I often wonder what would happen if someone from the past were to suddenly be alive again and experience the world today. Or if I could travel back and live in another time myself. I believe both experiences would be frightening to the traveler in time. We live when God wants us to live, and experience the things God has prepared us to experience.

The bible tells us many stories of trials, doubts, joys, and sadness but the people involved lived in THEIR time. God prepared them for what they were to experience.

It is important to remember this in our own trials, doubts, joys, and sadness. God has prepared us to live in our time, with our experiences. He has put us into the interconnected web of this world precisely at the time we are meant to live, God makes no mistakes.

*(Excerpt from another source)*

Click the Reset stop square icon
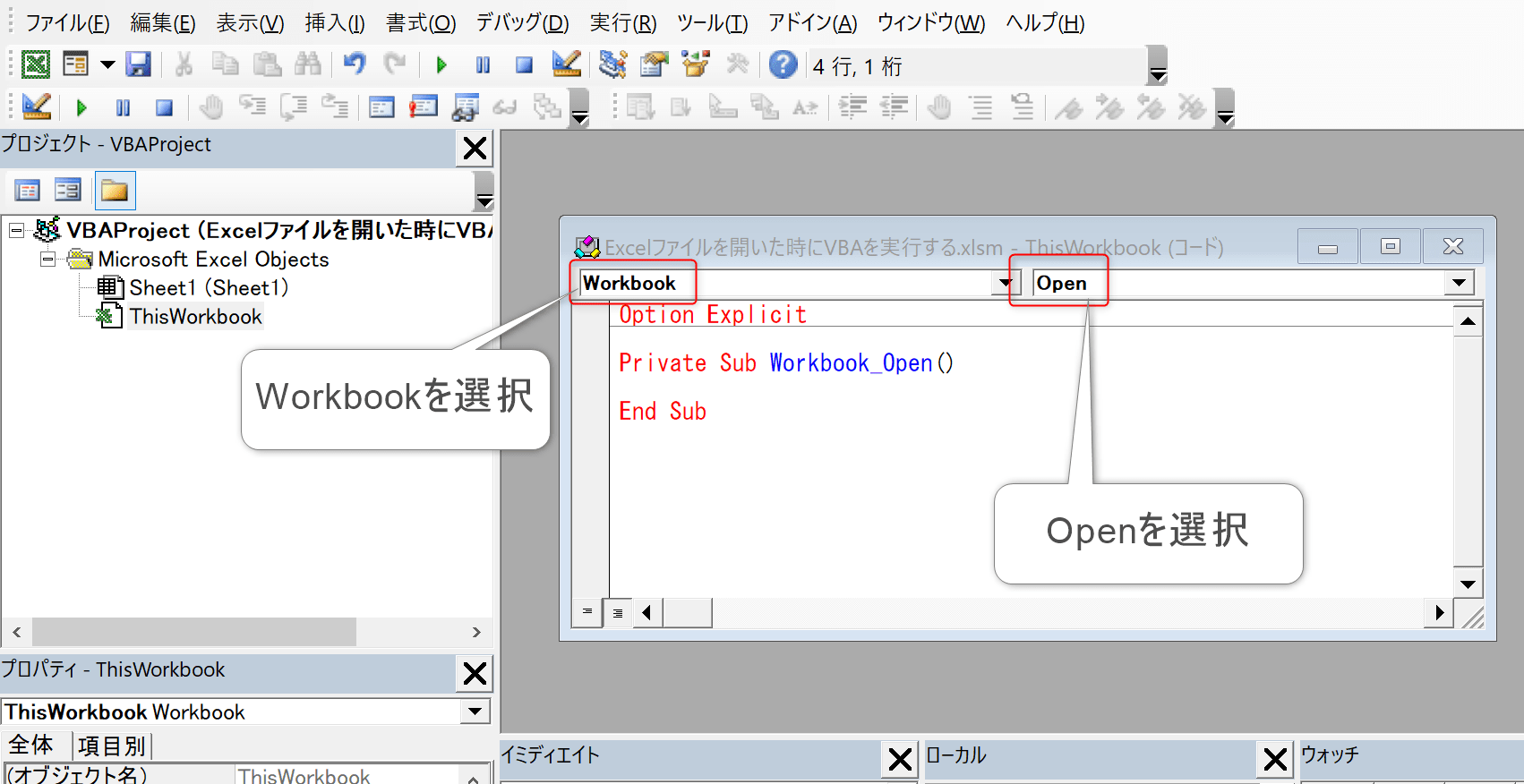Screen dimensions: 1524x784 point(524,64)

So, how many of you have experienced moments, like I have, when you question why something has happened in your life? Or, how you will ever be able to make it through the trial you face? Remember, God has no connection to human time, He is beyond the concepts of days or seasons. Yet He speaks to us through scripture in our language, and reminds us of His presence and His plan for us.

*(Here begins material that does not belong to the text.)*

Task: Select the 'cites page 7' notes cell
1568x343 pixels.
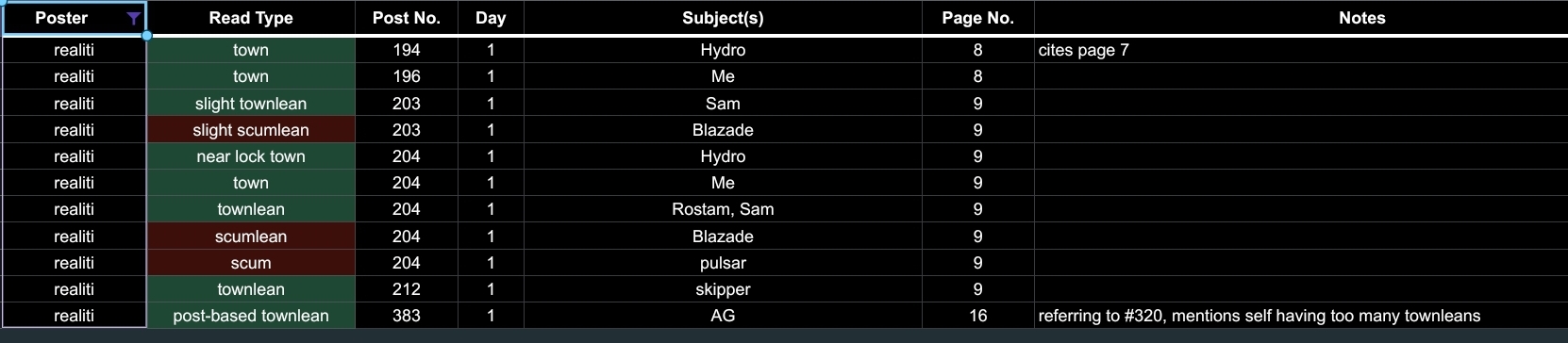Action: pyautogui.click(x=1301, y=50)
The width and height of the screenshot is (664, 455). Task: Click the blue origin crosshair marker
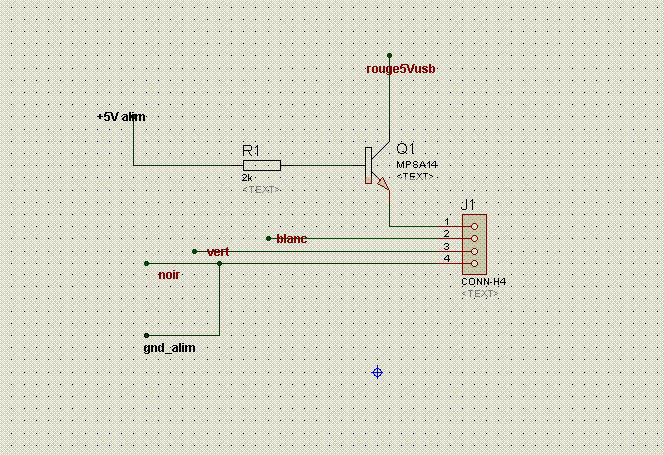[377, 372]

‭‭Ecclesiastes‬ ‭3:1-11‬ ‭NLT
“For everything there is a season, a time for every activity under heaven. 
A time to be born and a time to die. 
A time to plant and a time to harvest. 
A time to kill and a time to heal. 
A time to tear down and a time to build up. 
A time to cry and a time to laugh. 
A time to grieve and a time to dance. 
A time to scatter stones and a time to gather stones. 
A time to embrace and a time to turn away. 
A time to search and a time to quit searching. 
A time to keep and a time to throw away. 
A time to tear and a time to mend. 
A time to be quiet and a time to speak. 
A time to love and a time to hate. 
A time for war and a time for peace. 
What do people really get for all their hard work? I have seen the burden God has placed on us all. Yet God has made everything beautiful for its own time. He has planted eternity in the human heart, but even so, people cannot see the whole scope of God’s work from beginning to end.”‬

Part of building our faith in God and accepting His sacrifice of Jesus Christ on the cross is to stop trying to see things in our time and have faith that He will guide us in His time. This is the only way to understand His world of eternity with our human minds that live within the boundaries of human time. We will always fail when battling our time in this world, but with God, all things are possible. God makes no mistakes.